# [WHAT YOU ARE ASKED TO DO]
Set down the full data below exactly as given, please.
..............................
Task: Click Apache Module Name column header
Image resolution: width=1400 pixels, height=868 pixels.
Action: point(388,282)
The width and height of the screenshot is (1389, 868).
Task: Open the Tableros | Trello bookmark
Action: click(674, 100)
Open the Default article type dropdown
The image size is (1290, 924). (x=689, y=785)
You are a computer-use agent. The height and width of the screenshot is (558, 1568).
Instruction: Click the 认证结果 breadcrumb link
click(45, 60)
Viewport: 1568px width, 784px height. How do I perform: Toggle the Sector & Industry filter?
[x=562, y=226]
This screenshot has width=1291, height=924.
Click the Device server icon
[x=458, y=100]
..............................
# [THE COMPLETED TASK]
Task: Click Apache Module Name column header
Image resolution: width=1400 pixels, height=868 pixels.
Action: point(388,282)
The width and height of the screenshot is (1389, 868).
Task: Open the Tableros | Trello bookmark
Action: click(674, 100)
Open the Default article type dropdown
The image size is (1290, 924). (x=689, y=785)
You are a computer-use agent. The height and width of the screenshot is (558, 1568).
Instruction: Click the 认证结果 breadcrumb link
click(45, 60)
Viewport: 1568px width, 784px height. How do I perform: Toggle the Sector & Industry filter?
[x=562, y=226]
This screenshot has width=1291, height=924.
Click the Device server icon
[x=458, y=100]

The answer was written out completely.